透過世界基礎實現空間推理
Reasoning in Space via Grounding in the World
October 15, 2025
作者: Yiming Chen, Zekun Qi, Wenyao Zhang, Xin Jin, Li Zhang, Peidong Liu
cs.AI
摘要
本文主張,三維視覺定位是空間推理的基石,並引入Grounded-Spatial Reasoner(GS-Reasoner)來探索能有效連接二者的空間表徵。現有的三維大型語言模型因缺乏能同時捕捉語義與幾何資訊的統一三維表徵而受限,這一缺陷表現為定位性能不佳或過度依賴外部模組,最終阻礙了定位與空間推理的無縫整合。為解決此問題,我們提出了一種簡單而有效的雙路徑池化機制,該機制緊密對齊幾何特徵與語義及位置線索,構建了一個基於圖像塊的統一三維表徵,該表徵囊括了所有必要資訊且不增加輸入標記的數量。利用這一全面表徵,GS-Reasoner成為首個完全無需外部模組即可實現自回歸定位的三維大型語言模型,其性能媲美頂尖模型,為三維空間推理建立了一個統一且自洽的框架。為進一步橋接定位與空間推理,我們引入了Grounded Chain-of-Thought(GCoT)數據集。該數據集精心設計,包含推理問題中提及物件的三維邊界框註釋,以及將定位作為問題解決過程核心的逐步推理路徑。大量實驗表明,GS-Reasoner在三維視覺定位上取得了令人印象深刻的成果,這反過來顯著提升了其空間推理能力,使其達到了頂尖性能。
English
In this paper, we claim that 3D visual grounding is the cornerstone of
spatial reasoning and introduce the Grounded-Spatial Reasoner (GS-Reasoner) to
explore the effective spatial representations that bridge the gap between them.

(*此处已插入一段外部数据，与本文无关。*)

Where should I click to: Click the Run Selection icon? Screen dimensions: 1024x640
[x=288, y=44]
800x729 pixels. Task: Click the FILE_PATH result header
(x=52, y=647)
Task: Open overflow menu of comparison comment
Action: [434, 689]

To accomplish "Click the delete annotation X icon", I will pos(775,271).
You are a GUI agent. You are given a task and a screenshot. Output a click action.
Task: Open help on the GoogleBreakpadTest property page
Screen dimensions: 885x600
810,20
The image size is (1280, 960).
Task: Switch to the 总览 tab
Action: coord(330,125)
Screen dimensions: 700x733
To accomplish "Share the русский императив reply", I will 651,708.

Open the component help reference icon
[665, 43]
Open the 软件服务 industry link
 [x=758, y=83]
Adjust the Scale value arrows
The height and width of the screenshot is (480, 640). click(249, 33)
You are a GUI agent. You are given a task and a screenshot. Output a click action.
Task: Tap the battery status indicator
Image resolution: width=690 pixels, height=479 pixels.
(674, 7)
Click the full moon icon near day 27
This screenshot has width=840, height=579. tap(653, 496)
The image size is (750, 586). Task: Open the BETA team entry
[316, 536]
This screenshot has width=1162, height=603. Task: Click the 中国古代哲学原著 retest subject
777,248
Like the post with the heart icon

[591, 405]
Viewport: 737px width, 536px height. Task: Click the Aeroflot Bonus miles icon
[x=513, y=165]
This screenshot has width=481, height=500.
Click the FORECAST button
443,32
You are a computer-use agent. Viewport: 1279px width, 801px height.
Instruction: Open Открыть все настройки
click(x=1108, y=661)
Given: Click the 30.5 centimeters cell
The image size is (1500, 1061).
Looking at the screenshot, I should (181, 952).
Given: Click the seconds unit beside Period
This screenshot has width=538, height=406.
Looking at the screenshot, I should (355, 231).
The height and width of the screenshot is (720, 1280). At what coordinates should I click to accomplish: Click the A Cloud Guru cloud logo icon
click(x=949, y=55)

Existing 3D LLMs suffer from the absence of a unified 3D representation capable
of jointly capturing semantic and geometric information. This deficiency is
manifested either in poor performance on grounding or in an excessive reliance
on external modules, ultimately hindering the seamless integration of grounding
and spatial reasoning. To address this, we propose a simple yet effective
dual-path pooling mechanism that tightly aligns geometric features with both
semantic and positional cues, constructing a unified image patch-based 3D
representation that encapsulates all essential information without increasing
the number of input tokens. Leveraging this holistic representation,
GS-Reasoner is the first 3D LLM that achieves autoregressive grounding entirely
without external modules while delivering performance comparable to
state-of-the-art models, establishing a unified and self-contained framework
for 3D spatial reasoning. To further bridge grounding and spatial reasoning, we
introduce the Grounded Chain-of-Thought (GCoT) dataset. This dataset is
meticulously curated to include both 3D bounding box annotations for objects
referenced in reasoning questions and step-by-step reasoning paths that
integrate grounding as a core component of the problem-solving process.
Extensive experiments demonstrate that GS-Reasoner achieves impressive results
on 3D visual grounding, which in turn significantly enhances its spatial
reasoning capabilities, leading to state-of-the-art performance.